*Required action*
Would you please transcribe, exactly as written, the lines of the entries below starting at the one that holds "[Lo que las" and ending at the one that holds "[Pulso] (128, 2340)", both included?
(Dataset entries begins)
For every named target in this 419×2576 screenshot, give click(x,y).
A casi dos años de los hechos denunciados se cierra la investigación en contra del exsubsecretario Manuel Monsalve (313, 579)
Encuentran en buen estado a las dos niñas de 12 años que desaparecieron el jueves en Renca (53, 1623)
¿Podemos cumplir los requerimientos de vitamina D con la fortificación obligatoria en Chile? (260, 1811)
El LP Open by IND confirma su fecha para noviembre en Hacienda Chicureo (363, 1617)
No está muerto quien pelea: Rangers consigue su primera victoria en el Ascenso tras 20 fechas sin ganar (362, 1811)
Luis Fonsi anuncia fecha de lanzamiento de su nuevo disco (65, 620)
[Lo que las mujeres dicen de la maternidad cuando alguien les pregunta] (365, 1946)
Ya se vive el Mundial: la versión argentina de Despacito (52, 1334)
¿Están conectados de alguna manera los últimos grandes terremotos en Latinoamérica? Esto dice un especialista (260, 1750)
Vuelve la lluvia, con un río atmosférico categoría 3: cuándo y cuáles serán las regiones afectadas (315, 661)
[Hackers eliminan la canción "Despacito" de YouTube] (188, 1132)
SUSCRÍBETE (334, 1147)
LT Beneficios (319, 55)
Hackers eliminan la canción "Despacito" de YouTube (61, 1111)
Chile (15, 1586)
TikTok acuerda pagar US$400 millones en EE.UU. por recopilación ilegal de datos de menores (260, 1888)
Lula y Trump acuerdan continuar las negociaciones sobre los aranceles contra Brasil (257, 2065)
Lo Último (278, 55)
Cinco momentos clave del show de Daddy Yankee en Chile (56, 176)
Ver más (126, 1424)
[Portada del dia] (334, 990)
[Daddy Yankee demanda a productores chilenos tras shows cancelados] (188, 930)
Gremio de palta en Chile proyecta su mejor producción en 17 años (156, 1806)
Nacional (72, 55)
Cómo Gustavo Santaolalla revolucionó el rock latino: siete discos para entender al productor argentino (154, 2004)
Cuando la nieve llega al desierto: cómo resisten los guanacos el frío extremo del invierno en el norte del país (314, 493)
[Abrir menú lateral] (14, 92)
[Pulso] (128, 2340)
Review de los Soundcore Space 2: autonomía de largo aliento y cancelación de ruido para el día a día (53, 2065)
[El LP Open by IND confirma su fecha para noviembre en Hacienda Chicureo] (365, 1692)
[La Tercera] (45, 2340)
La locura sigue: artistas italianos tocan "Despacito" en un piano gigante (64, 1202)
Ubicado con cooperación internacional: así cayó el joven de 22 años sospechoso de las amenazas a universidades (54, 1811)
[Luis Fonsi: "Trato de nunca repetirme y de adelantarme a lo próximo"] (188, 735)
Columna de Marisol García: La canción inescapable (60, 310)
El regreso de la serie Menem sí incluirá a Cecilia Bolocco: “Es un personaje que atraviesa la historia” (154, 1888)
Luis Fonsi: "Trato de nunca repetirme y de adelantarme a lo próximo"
(Dataset entries ends)
*Exercise response*
[Lo que las mujeres dicen de la maternidad cuando alguien les pregunta] (365, 1946)
Ya se vive el Mundial: la versión argentina de Despacito (52, 1334)
¿Están conectados de alguna manera los últimos grandes terremotos en Latinoamérica? Esto dice un especialista (260, 1750)
Vuelve la lluvia, con un río atmosférico categoría 3: cuándo y cuáles serán las regiones afectadas (315, 661)
[Hackers eliminan la canción "Despacito" de YouTube] (188, 1132)
SUSCRÍBETE (334, 1147)
LT Beneficios (319, 55)
Hackers eliminan la canción "Despacito" de YouTube (61, 1111)
Chile (15, 1586)
TikTok acuerda pagar US$400 millones en EE.UU. por recopilación ilegal de datos de menores (260, 1888)
Lula y Trump acuerdan continuar las negociaciones sobre los aranceles contra Brasil (257, 2065)
Lo Último (278, 55)
Cinco momentos clave del show de Daddy Yankee en Chile (56, 176)
Ver más (126, 1424)
[Portada del dia] (334, 990)
[Daddy Yankee demanda a productores chilenos tras shows cancelados] (188, 930)
Gremio de palta en Chile proyecta su mejor producción en 17 años (156, 1806)
Nacional (72, 55)
Cómo Gustavo Santaolalla revolucionó el rock latino: siete discos para entender al productor argentino (154, 2004)
Cuando la nieve llega al desierto: cómo resisten los guanacos el frío extremo del invierno en el norte del país (314, 493)
[Abrir menú lateral] (14, 92)
[Pulso] (128, 2340)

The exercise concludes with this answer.